Now more than ever, employers are requiring employees sign mandatory, pre-dispute arbitration agreements. In D.R. Horton, Inc., 357 N.L.R.B. 184 (Jan. 3, 2012), the National Labor Relations Board (the “Board”) held that a mandatory, pre-dispute arbitration clause that prohibited employees from pursuing group or class-wide relief in both arbitral and judicial forums violated employees’ rights under the National Labor Relations Act (“NLRA”).
Facts of the Case
D.R. Horton required its employees sign an agreement requiring that all employment disputes be submitted to arbitration. The agreement provided that the arbitrator may only hear individual claims, and prohibited the arbitrator from consolidating individual claims, structuring claims as class or collective actions, and awarding relief to a group or class of employees in one proceeding.
When employees tried to initiate a class-wide arbitration claim for unpaid overtime under the federal Fair Labor Standards Act, D.R. Horton argued that the class-wide claim was banned pursuant to the arbitration agreement. In response, the employees maintained that the clause violated their rights under the NLRA to engage in “protected, concerted activities.”
Section 7 of the NLRA protects the rights of employees to “engage in . . . concerted activities for the purpose of collective bargaining or other mutual aid or protection.” The Supreme Court has traditionally interpreted this provision as protecting employees’ rights to join together to pursue workplace grievances through group or class action litigation. In D.R. Horton, the Board ruled that Section 7 of the NLRA prohibits mandatory, pre-dispute arbitration clauses that cause employees to waive these rights.
Which private sector employers/employees are affected by this decision?

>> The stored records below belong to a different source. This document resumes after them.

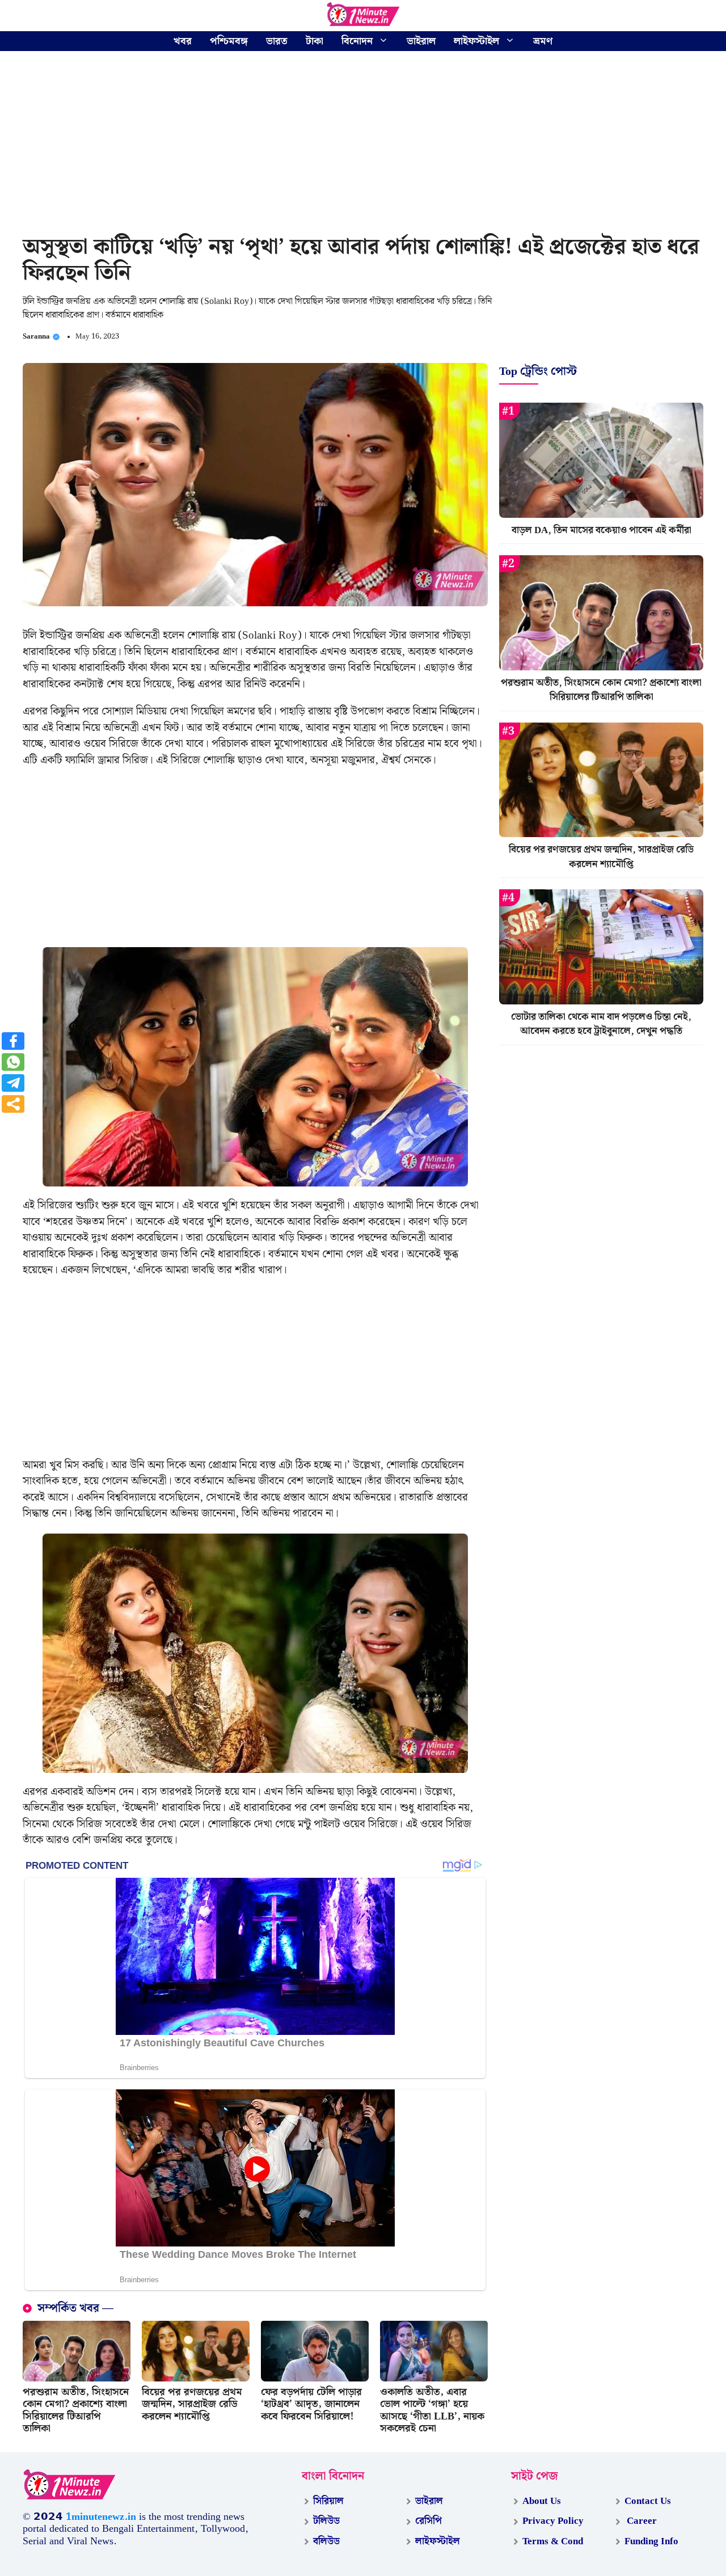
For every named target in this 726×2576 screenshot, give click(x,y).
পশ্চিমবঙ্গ (229, 41)
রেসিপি (428, 2521)
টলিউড (326, 2521)
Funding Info (651, 2541)
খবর (183, 41)
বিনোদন (357, 41)
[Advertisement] (363, 144)
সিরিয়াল (328, 2501)
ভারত (277, 41)
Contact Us (647, 2501)
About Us (541, 2501)
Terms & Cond (552, 2541)
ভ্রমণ (542, 41)
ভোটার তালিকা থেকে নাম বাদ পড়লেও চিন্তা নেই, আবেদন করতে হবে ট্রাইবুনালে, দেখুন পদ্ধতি (601, 1024)
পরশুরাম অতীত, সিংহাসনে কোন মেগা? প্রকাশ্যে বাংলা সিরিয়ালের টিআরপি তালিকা (76, 2410)
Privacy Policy (553, 2521)
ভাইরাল (421, 41)
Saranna (36, 337)
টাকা (314, 41)
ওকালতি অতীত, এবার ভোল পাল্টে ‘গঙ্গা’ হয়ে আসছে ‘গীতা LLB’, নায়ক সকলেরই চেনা (432, 2410)
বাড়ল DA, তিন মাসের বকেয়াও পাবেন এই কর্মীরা (601, 530)
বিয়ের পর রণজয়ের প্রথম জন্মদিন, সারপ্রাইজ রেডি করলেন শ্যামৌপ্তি (192, 2404)
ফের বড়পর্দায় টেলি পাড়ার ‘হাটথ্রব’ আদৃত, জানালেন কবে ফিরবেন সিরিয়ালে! (311, 2404)
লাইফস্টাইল (476, 41)
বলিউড (326, 2541)
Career (640, 2521)
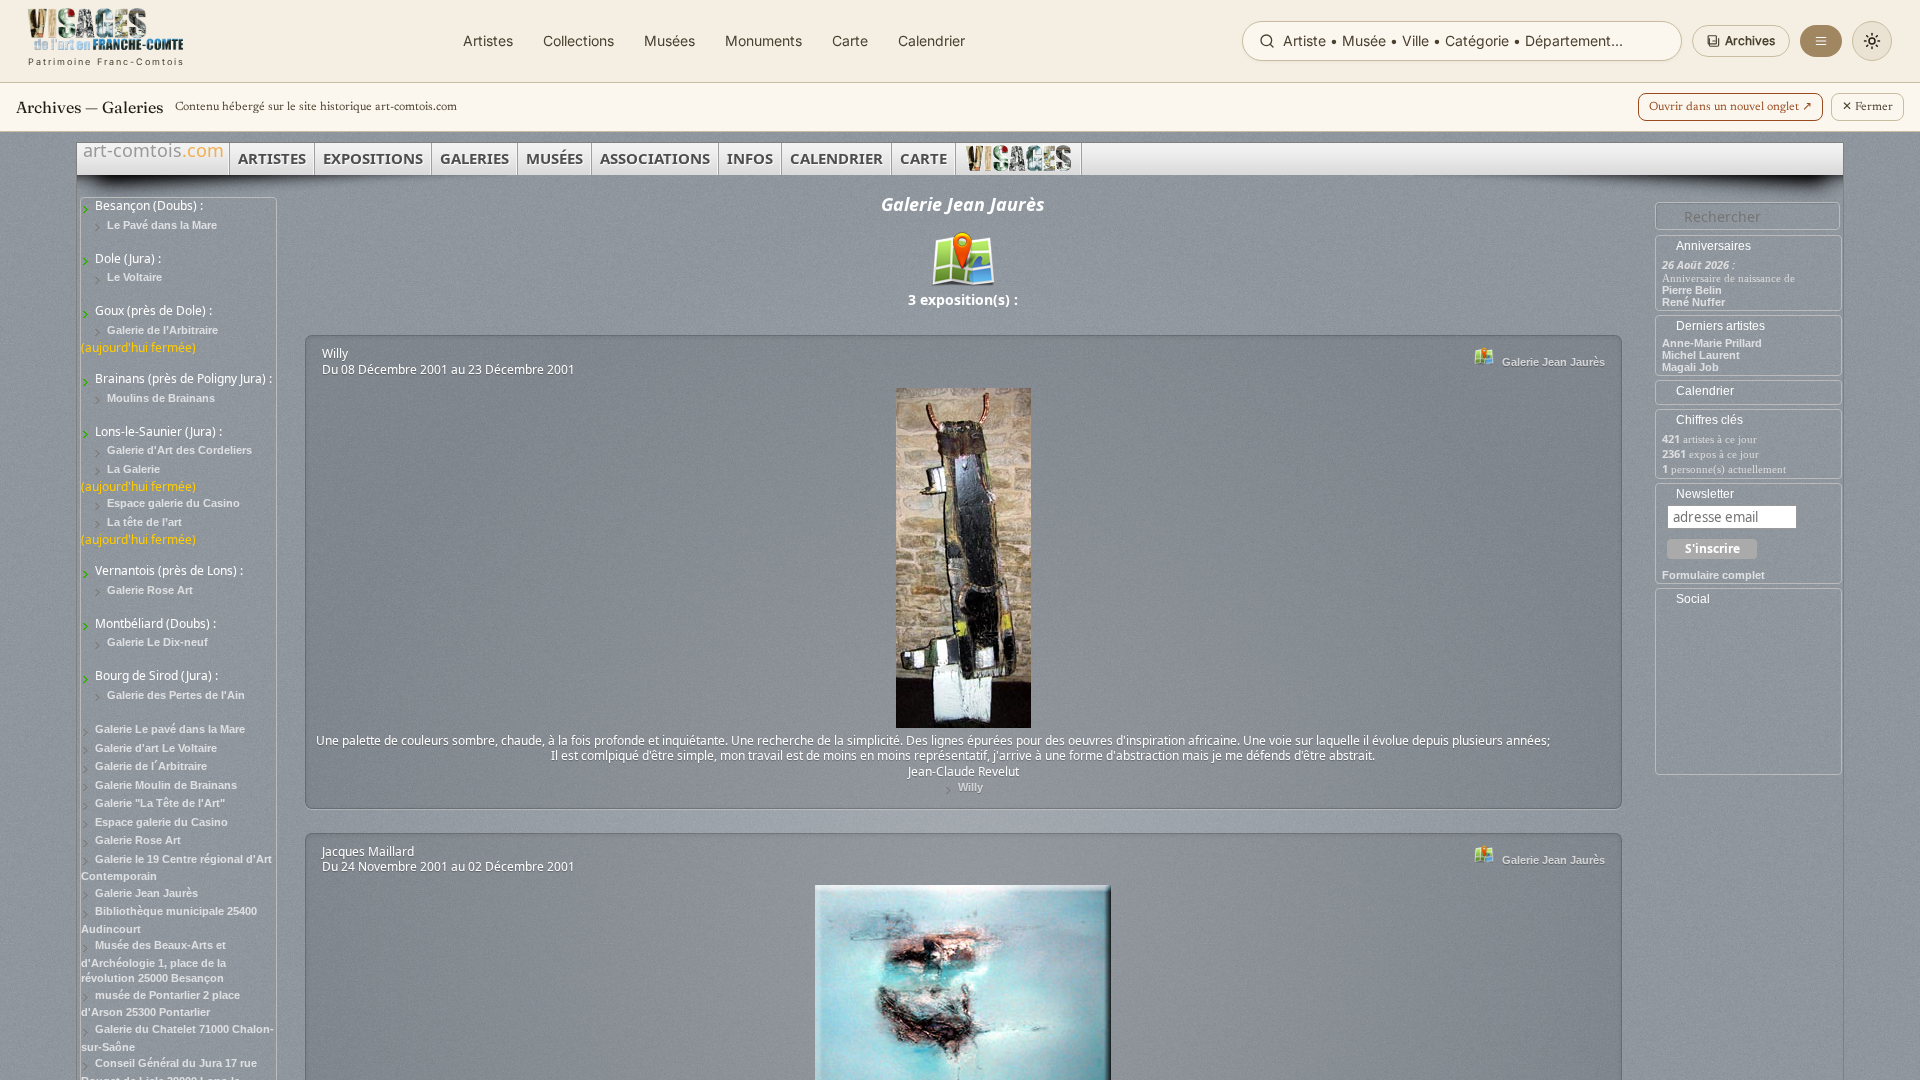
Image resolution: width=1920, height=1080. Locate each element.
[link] (106, 41)
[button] (1741, 41)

Almost all private sector employers are subject to the NLRA, even if they are not unionized. However, certain employers in the agricultural, railway and airline industries are exempt from the NLRA’s protections. Small businesses are subject to this requirement if their annual volume of business has “more than a slight effect on interstate commerce.” Also excluded are agricultural laborers, certain domestic service workers, independent contractors, employees working for a parent or spouse, and supervisory employees.

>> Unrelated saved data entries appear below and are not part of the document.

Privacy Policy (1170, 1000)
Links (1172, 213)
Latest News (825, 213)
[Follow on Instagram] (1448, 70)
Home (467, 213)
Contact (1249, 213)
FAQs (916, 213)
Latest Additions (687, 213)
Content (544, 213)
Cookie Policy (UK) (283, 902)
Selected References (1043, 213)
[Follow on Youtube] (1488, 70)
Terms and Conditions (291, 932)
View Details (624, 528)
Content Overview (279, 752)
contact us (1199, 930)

What are the practical consequences of this decision?
While the Board’s decision may be subject to appellate review, until any ruling to the contrary is issued, employers subject to the NLRA should closely review their pre-dispute arbitration agreements to ensure compliance with D.R. Horton.
Interestingly enough, the Board only addressed in D.R. Horton the situation of an arbitration agreement that prohibited both group or class-wide arbitration and litigation. It did not address whether employers may require employees to waive their right to pursue group or class-wide litigation if they are given the option of pursuing group or class-wide arbitration or vice versa.

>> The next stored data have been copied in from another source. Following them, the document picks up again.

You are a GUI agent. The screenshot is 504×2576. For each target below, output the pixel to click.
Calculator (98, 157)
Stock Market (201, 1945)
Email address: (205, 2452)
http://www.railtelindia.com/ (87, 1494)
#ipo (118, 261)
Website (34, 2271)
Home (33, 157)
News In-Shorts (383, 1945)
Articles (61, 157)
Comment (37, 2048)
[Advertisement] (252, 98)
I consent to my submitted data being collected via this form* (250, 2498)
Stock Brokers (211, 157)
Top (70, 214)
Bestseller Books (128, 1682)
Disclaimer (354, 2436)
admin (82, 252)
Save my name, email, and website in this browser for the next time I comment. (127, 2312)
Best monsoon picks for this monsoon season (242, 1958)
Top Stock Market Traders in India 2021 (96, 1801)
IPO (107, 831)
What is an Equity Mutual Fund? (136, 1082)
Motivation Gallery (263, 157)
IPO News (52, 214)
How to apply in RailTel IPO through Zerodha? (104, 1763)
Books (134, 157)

The Board also provided one exception to their ruling: Employers may include a waiver of group or class-wife relief in their mandatory pre-dispute arbitration clauses if the waiver was collectively bargained for.
Furthermore, employers should make it clear in their pre-dispute arbitration agreements that employees are not precluded from filing unfair labor practice charges with the NLRB. The Board notes that, without providing such an exception, employees could easily interpret a mandatory arbitration clause as prohibiting the filing of unfair labor practice charges.
Finally, D.R. Horton leaves open the question of whether individually negotiated waivers of group or class-wide relief are permissible if they are not made a mandatory term or condition of employment.